Senin, 25 Agustus 2008

Tentang Frekuensi dan Komunikasi


Kehidupan tidak terlepas dari energi. Salah satu rumus yang berhubungan dengan energi adalah:

E = hf ; h = konstanta Plank, f = frekuensi

h bernilai konstan/tetap, sedangkan nilai f dapat berubah-ubah. Karena energi terkuantisasi (terpaket-paket), maka terdapatlah tingkat-tingkat energi. Tingkat-tingkat energi inilah yang menyebabkan energi memiliki nilai tertentu pada keadaan tertentu.
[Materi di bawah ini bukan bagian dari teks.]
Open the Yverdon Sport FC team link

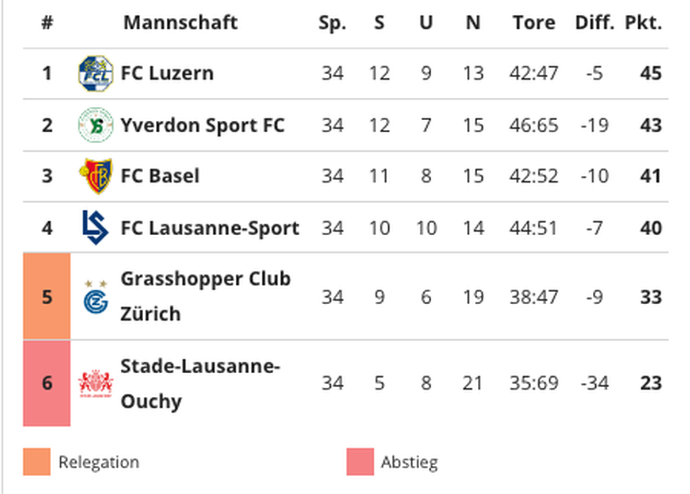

Jadi, untuk mendapatkan nilai tertentu dari energi, frekuensilah yang harus diatur nilainya!

Konsep energi di atas memang cukup rumit, tapi marilah kita membuatnya lebih mudah. Kita memulainya dengan menyadari bahwa kita semua sebagai manusia memiliki energi tertentu dan oleh karenanya memiliki frekuensi tertentu. Hal ini menarik karena kita sebagai manusia, yang dianugerahkan akal pikiran, dapat mengatur frekuensi yang kita miliki. Kemampuan mengatur frekuensi ini tidak terlepas dari pengalaman dan tingkat
pengetahuan manusia itu sendiri. Contoh sederhana adalah saat kita berkomunikasi dengan orang lain.
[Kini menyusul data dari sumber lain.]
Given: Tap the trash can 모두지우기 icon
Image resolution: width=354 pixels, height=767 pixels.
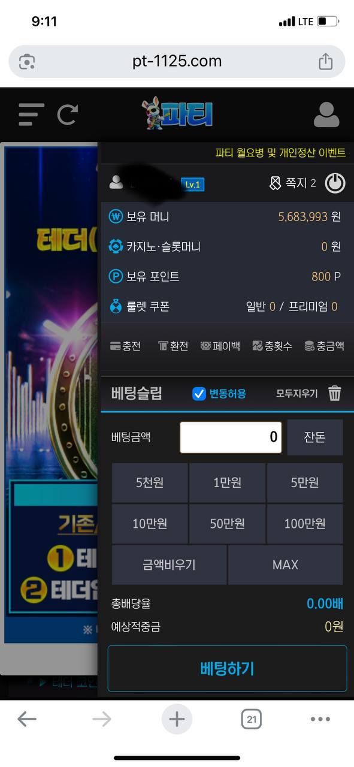Looking at the screenshot, I should click(335, 394).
Komunikasi verbal merupakan interaksi frekuensi antara orang yang satu dengan orang yang lain. Pengaturan frekuensi yang tepat dapat menyebabkan komunikasi terjalin lebih harmonis karena antara orang yang satu dengan yang lain berada pada tingkat
energi yang sama. Salah satu dari orang yang terlibat dalam komunikasi harus menyesuaikan frekuensinya agar tercapai suatu komunikasi yang efektif dan tidak
menimbulkan permasalahan lebih lanjut. Pengaturan frekuensi dapat dilakukan dengan cara tidak mendominasi pembicaraan, pengaturan intonasi dalam berbicara, pengaturan raut wajah dan sikap, serta masih banyak yang lainnya. Seringkali kita mendengar ada orang berceloteh, “Anak itu nggak nyambung diajak ngobrol, nggak asyik banget deh!”, hal seperti itu menunjukkan bahwa ada yang tidak sesuai dalam pembicaraan, yaitu frekuensinya berupa wawasan yang tidak sama dalam suatu topik pembicaraan. Maka dari itu berkomunikasilah dengan banyak ”tingkat energi”, sehingga wawasan kita menjadi bertambah. Gaya bicara tukang becak tentu berbeda dengan gaya bicara seorang dosen. Gaya bicara preman, satpam, orang yang bekerja di bengkel, supir truk, tukang sayur, polisi, pujangga, musisi, menteri, dan Presiden berbeda-beda. Inilah yang aku maksudkan dengan beragamnya “tingkat energi”.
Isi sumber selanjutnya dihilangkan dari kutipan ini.